Después de más de una semana de hostilidades entre Israel e Irán, Estados Unidos decidió intervenir de manera directa en el conflicto. En la noche del sábado 21 de junio, el presidente Donald Trump anunció oficialmente que fuerzas estadounidenses atacaron tres instalaciones nucleares estratégicas de Irán: Natanz, Isfahán y Fordo, esta última considerada de alto riesgo por el Organismo Internacional de Energía Atómica (OIEA). El ataque representa un giro decisivo en una guerra que, desde su inicio el 13 de junio con la “Operación León Creciente”, no ha dejado de escalar.
La ofensiva israelí original apuntó a centros militares y nucleares iraníes tras la expiración del ultimátum de 60 días dado por Washington a Teherán para renegociar el acuerdo nuclear.
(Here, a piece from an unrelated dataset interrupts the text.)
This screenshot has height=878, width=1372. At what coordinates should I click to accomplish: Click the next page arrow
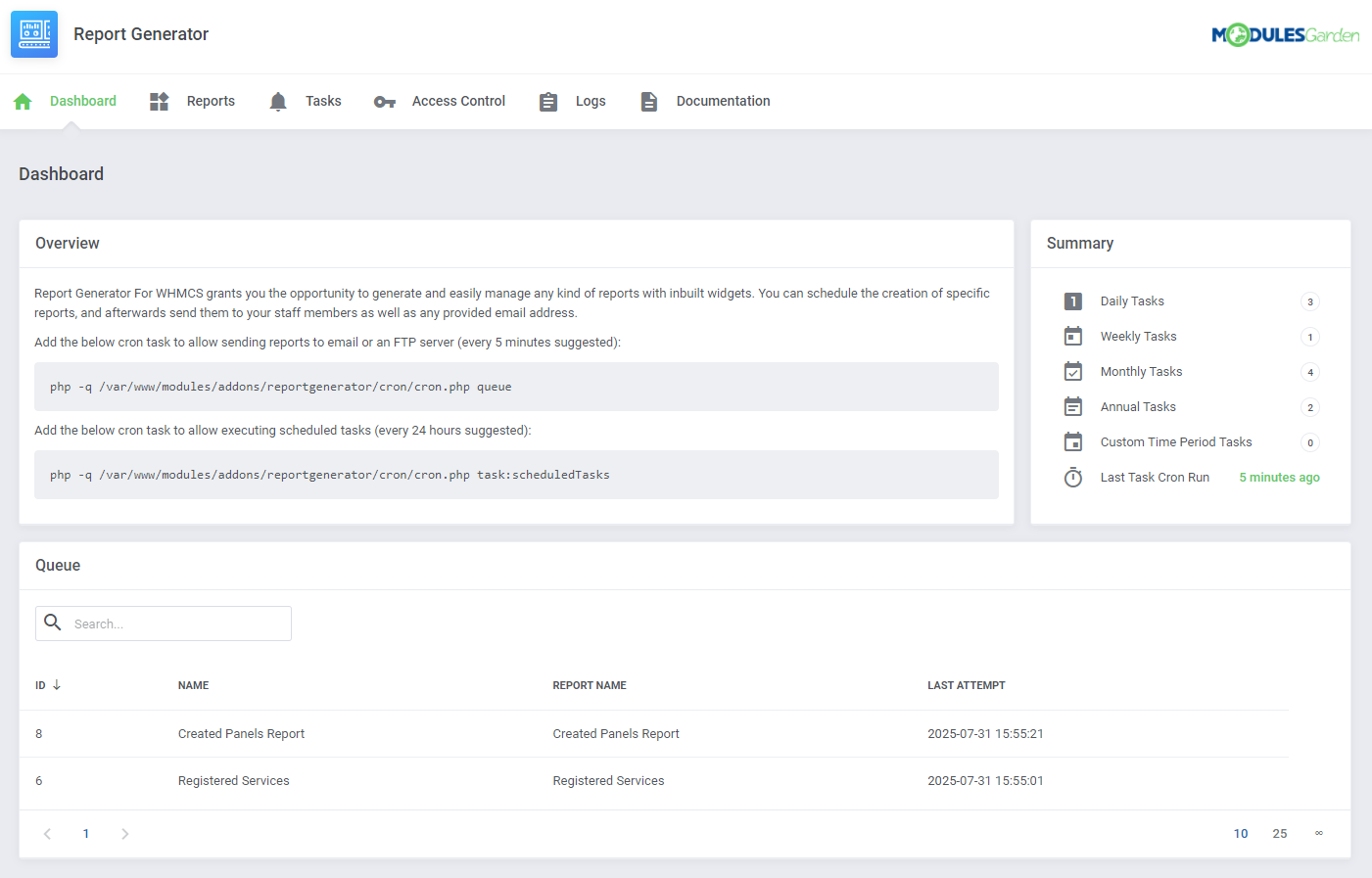tap(124, 833)
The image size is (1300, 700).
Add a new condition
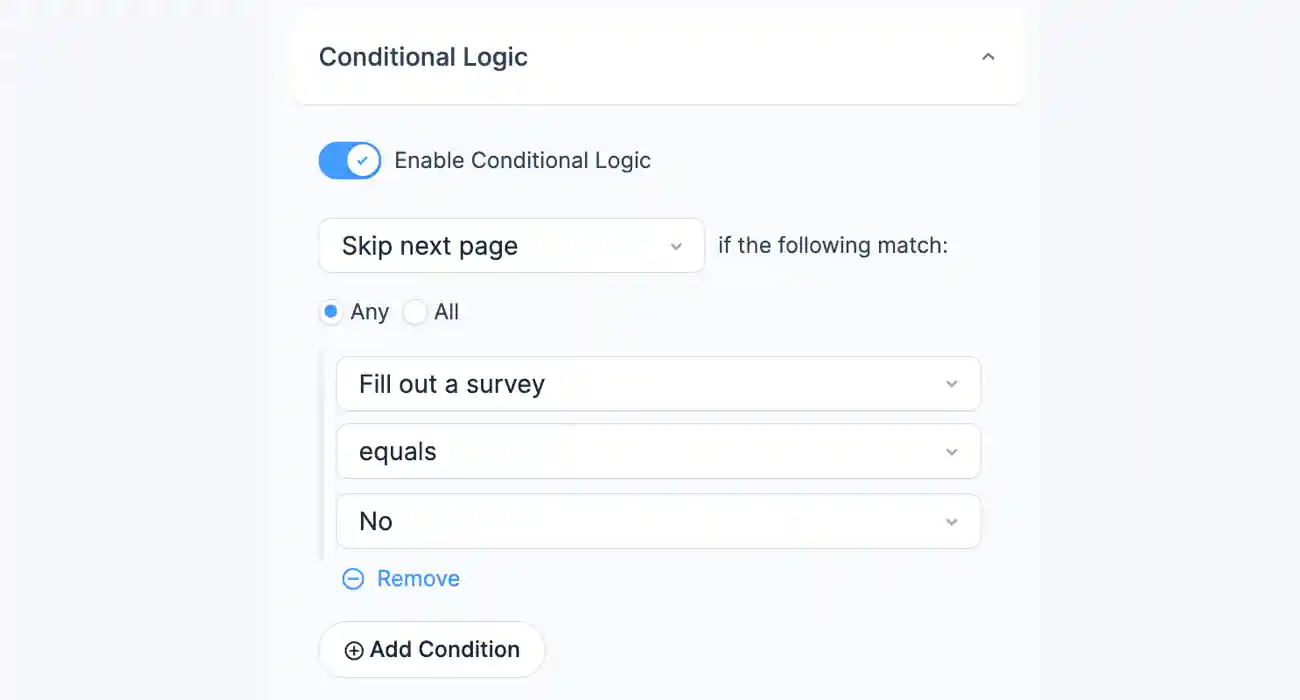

En respuesta, Irán lanzó oleadas de misiles que impactaron ciudades israelíes como Tel Aviv y Jerusalén, desafiando los sistemas defensivos como la Cúpula de Hierro. Las primeras declaraciones de Trump respaldaron a Israel, pero sin confirmar una participación militar directa, algo que cambió radicalmente nueve días después.
Durante esa semana, los ataques cruzados no cesaron. Israel intensificó su ofensiva contra infraestructuras iraníes, mientras que Irán respondió con drones y misiles, incluso hipersónicos, y aumentó su retórica contra Washington. Trump, por su parte, alimentó la tensión con declaraciones ambiguas, alternando amenazas abiertas con insinuaciones sobre posibles negociaciones, hasta que finalmente ordenó el uso de bombarderos B-2 equipados con armamento capaz de perforar instalaciones subterráneas.
Con este bombardeo, Estados Unidos deja de ser un actor pasivo y se convierte en parte activa de una guerra con implicaciones regionales e internacionales. Mientras tanto, Irán promete represalias y deja en claro que no se rendirá ante amenazas externas. La comunidad internacional observa con creciente preocupación el rumbo que tomará este conflicto que, en menos de diez días, ha alcanzado niveles de gravedad sin precedentes.